See the generated Coins API reference for signatures and public objects.

Use the dispatcher:

from mp.coins import env, parallel_env

parallel = parallel_env("coins")
aec = env("coins")

Or import the substrate module directly:

from mp.coins.coins import CoinsConfig, parallel_env

config = CoinsConfig(regrow_rate=0.0005)
env = parallel_env(config=config, render_mode="rgb_array")

Agents are named player_0 and player_1. Each infos[agent] includes meltingpot_player_index, which preserves the 1-based player ID used by Melting Pot.

Actions and observations

The action space is Discrete(7):

Action Meaning
0 no-op
1 forward
2 backward
3 step left
4 step right
5 turn left
6 turn right

Default per-agent observations are:

Key Shape Type
RGB (88, 88, 3) uint8
MISMATCHED_COIN_COLLECTED_BY_PARTNER () float64

state() and render_mode="rgb_array" return the global world RGB frame with shape (136, 136, 3).

Mechanics

Coins regrow stochastically on open coin sites. Each player has a preferred coin type. Collecting any coin gives the collector +1; collecting the other player's coin gives that partner -2 and raises the partner's MISMATCHED_COIN_COLLECTED_BY_PARTNER observation for that step.

Reward strategy and failure modes

The cooperative optimum is simple but fragile: each player collects their own coin type and leaves the partner's type alone, so both accumulate positive reward without imposing mismatch penalties. Agents can use the mismatch signal as feedback that the partner has just defected from this norm.
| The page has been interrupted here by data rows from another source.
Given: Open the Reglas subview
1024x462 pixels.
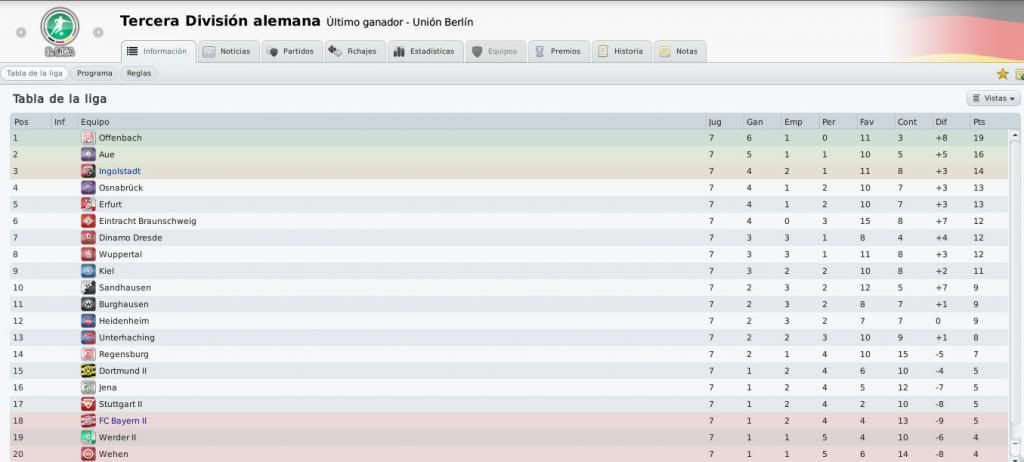Looking at the screenshot, I should point(139,73).
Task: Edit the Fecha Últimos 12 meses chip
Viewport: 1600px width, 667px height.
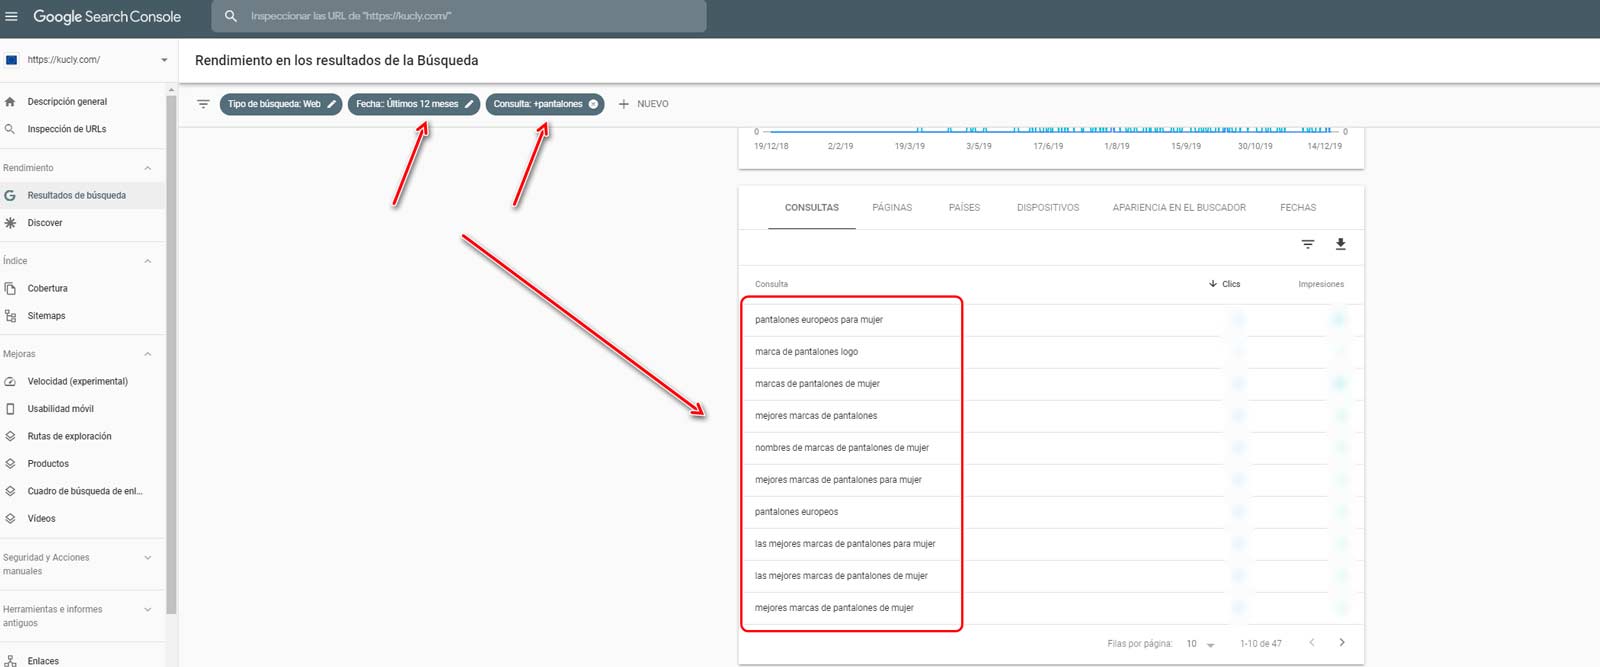Action: point(469,104)
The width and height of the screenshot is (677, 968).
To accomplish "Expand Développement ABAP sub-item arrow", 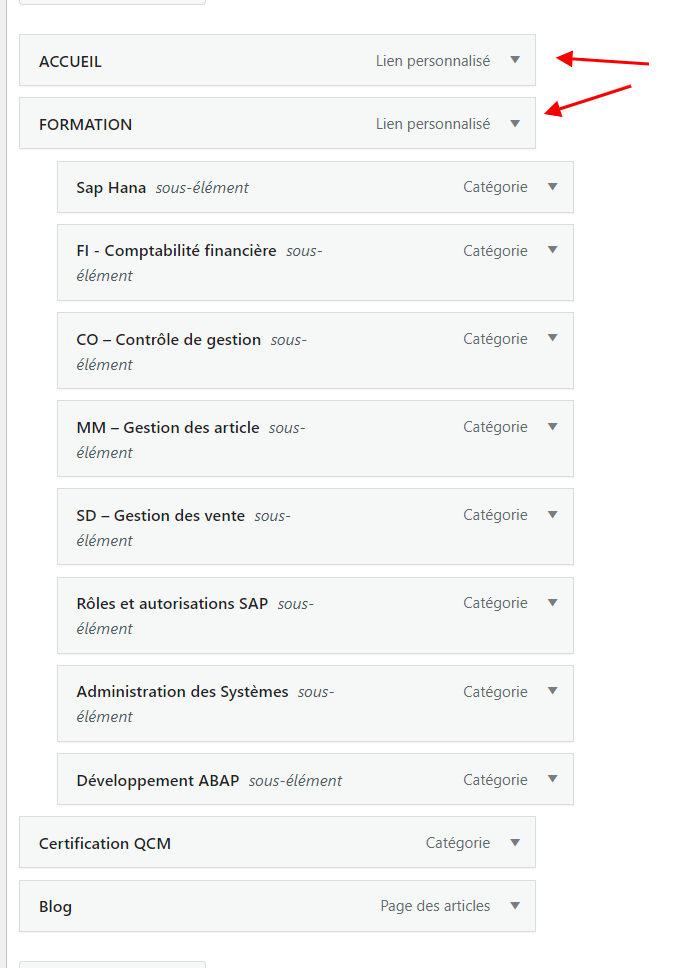I will 553,779.
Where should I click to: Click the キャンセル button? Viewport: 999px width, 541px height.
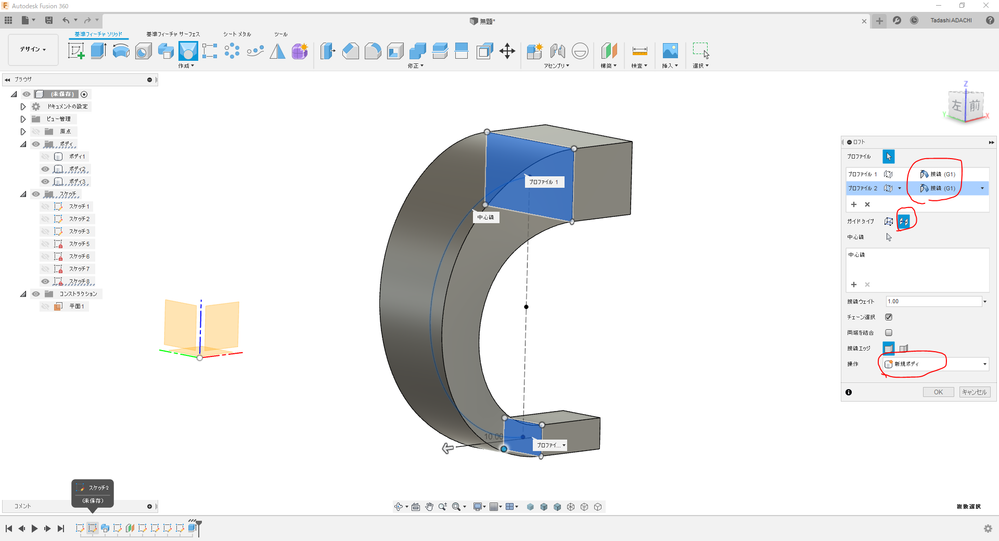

Bad equilibria include mutual over-harvesting, where both players greedily collect every visible coin and repeatedly penalize each other, and retaliatory cycles where one mismatch triggers the other player to collect mismatched coins in response. Those policies can look locally rewarding to the collector while driving joint reward down.

Playable notebook

Launch the playable notebook with:

uv run marimo run notebooks/coins/coins_mo.py

Controls:

  • WASD or arrow keys move the active player.
  • Q/E turn the active player.
  • TAB switches the controlled player.
  • ESC closes the pygame window.

The notebook uses a higher default coin regrow rate for playability. The environment default remains parity-oriented.